“Pretty much Google is trying to set themselves up as the only place to get to these materials; the only library; the only access. The idea of having only one company control the library of human knowledge is a nightmare.”
From a video interview with Elektrischer Reporter (click image to view).
(via Google Blogoscoped)
Google may well be interested in the perception that it provides a comprehensive research library, but it does not need to be one to assume the role. To begin with, digital representation of a print research library can be any number of books in any presentational format.
But, let’s say that the digital print research library is infinite containing all books in every presentational format. Next we would need to imagine that the digital access would be at least as efficient as access to paper. Let’s say that the digital access can search keywords and images. Let’s also say that the search process automatically filters toward the specific book needed by the specific query, just as the traditional library classification systems do. (After all, the intent researcher doesn’t want to discover too many irrelevant books.) Let’s say Google achieves this. Lets then also say that print reading can migrate seemlessly to screen reading. Now do we have a real research library without physical books?

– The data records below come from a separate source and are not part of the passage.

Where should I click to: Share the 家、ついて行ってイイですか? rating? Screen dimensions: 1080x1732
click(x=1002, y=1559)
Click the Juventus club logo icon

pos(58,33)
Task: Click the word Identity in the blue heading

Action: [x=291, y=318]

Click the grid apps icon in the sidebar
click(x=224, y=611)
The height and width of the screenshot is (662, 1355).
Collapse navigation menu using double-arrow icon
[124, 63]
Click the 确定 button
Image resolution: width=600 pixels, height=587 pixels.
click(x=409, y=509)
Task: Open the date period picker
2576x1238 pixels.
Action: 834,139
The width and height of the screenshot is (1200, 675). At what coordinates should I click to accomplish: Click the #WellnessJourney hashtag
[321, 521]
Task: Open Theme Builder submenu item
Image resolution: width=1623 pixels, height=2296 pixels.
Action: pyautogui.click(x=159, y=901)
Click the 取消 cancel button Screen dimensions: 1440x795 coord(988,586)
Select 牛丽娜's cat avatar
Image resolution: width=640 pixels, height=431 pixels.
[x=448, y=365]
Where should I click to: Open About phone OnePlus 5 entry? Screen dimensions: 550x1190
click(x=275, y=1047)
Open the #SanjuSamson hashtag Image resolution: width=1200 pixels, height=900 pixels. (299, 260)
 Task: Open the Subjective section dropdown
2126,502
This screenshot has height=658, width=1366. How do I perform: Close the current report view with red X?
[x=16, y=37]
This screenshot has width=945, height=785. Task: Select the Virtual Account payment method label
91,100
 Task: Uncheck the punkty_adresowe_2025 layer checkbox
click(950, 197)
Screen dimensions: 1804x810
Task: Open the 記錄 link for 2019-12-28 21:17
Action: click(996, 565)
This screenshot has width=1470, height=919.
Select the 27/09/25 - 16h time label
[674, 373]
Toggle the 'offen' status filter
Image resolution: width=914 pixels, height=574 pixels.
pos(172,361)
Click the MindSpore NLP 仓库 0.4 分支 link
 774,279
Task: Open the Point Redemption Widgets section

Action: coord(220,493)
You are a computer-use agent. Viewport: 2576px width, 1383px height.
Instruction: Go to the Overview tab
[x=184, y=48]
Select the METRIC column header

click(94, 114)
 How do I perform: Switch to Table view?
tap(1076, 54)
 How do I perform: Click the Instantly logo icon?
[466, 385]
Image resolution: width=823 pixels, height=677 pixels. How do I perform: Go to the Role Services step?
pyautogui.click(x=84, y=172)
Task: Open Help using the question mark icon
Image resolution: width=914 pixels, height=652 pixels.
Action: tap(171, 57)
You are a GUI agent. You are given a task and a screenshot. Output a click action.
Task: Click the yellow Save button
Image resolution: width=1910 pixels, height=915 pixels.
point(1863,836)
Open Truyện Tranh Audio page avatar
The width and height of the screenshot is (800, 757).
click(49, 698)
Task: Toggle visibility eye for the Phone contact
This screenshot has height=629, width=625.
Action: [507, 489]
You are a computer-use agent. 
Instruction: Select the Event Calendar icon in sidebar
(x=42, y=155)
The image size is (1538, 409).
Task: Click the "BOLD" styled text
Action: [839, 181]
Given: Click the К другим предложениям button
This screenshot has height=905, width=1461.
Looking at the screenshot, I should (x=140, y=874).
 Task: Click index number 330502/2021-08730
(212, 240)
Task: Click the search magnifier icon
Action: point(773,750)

Not yet. Looking at the needed book we have to ask if the digital version is as legible, as haptic and as persistent as a paper version. Legibility here is visual immediacy of content, haptic is mechanism for assimilation of concepts and persistence is decades and centuries of dependable access. Is the digital research library or Google Print just an access strategy?
Digital access is the preferred route to the paper copy. Four decades of library service already confirm this. But it is the digital access that is the accessory to the paper collections, not the other way around. It would not be the first time that print has been augmented by new reading behaviors.